Records from a dataset:
↓

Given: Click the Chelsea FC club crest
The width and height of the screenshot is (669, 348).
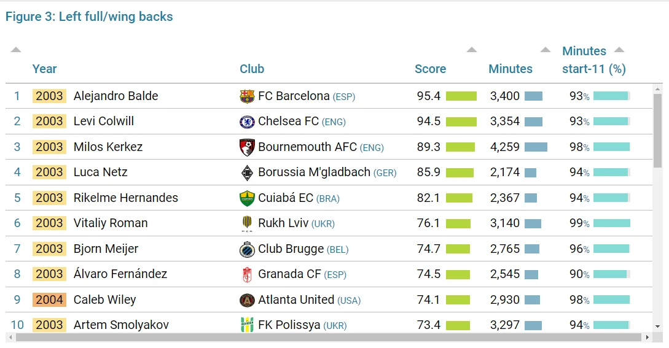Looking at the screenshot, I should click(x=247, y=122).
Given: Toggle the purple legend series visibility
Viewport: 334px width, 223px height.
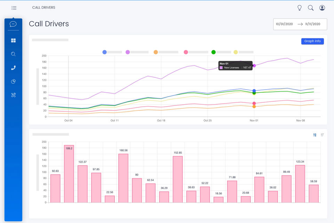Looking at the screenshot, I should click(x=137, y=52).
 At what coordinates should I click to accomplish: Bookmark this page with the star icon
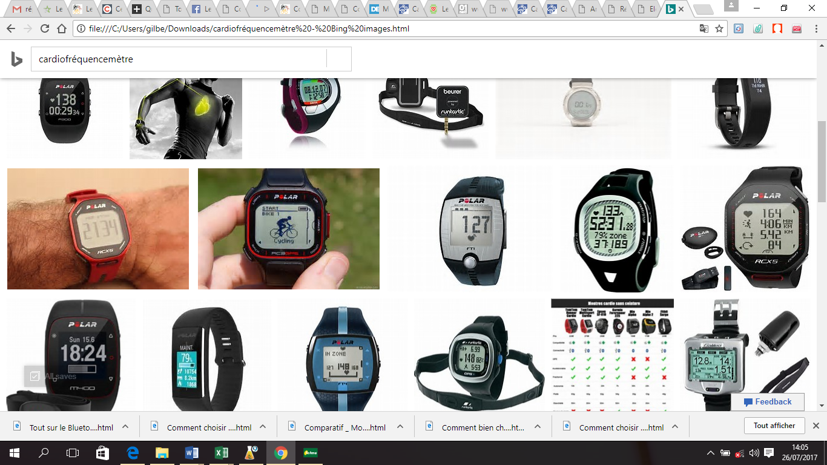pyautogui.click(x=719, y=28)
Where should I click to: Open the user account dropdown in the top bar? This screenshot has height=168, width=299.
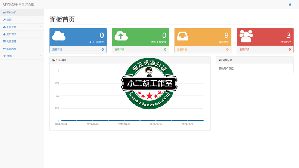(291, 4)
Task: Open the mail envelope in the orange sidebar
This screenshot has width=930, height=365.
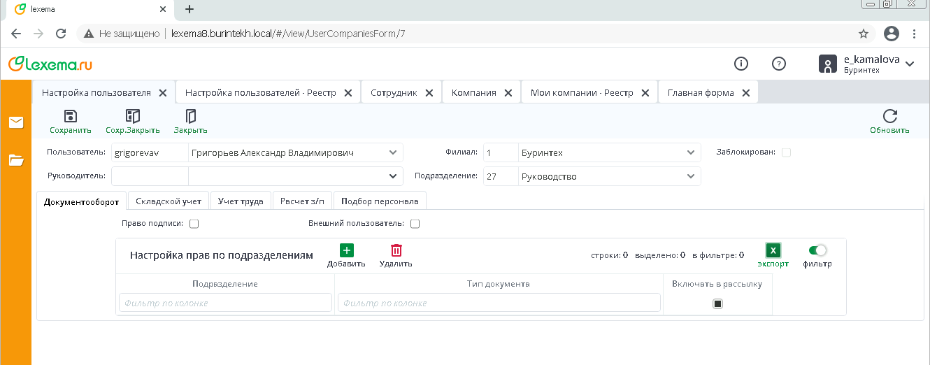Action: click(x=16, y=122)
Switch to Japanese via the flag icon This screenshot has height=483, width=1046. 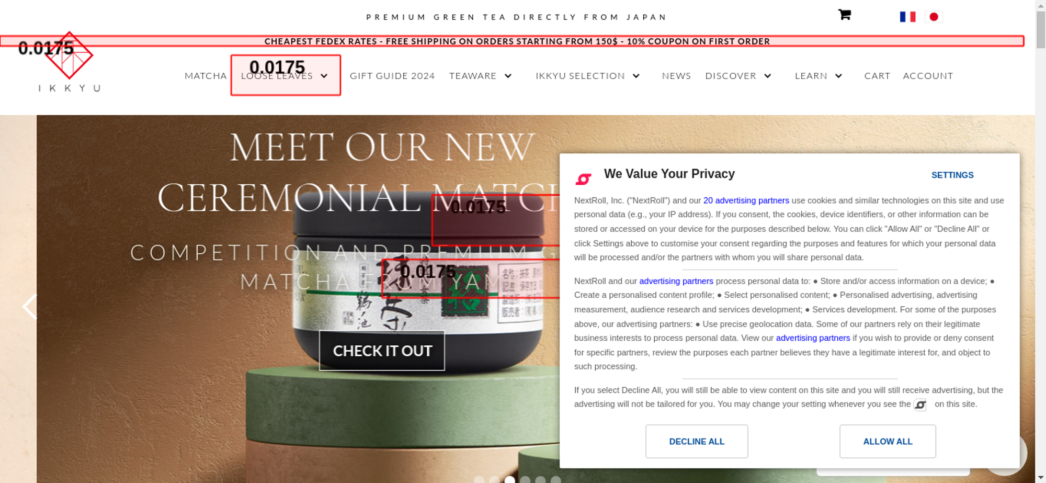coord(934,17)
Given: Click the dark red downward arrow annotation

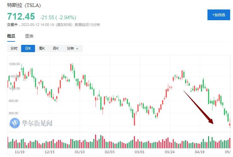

↑

Exercise requirements: Take every line from the data that contains the word "Given".

Result for this task:
Given: Click the Chelsea FC club crest
Given: Toggle the purple legend series visibility
Given: Click the dark red downward arrow annotation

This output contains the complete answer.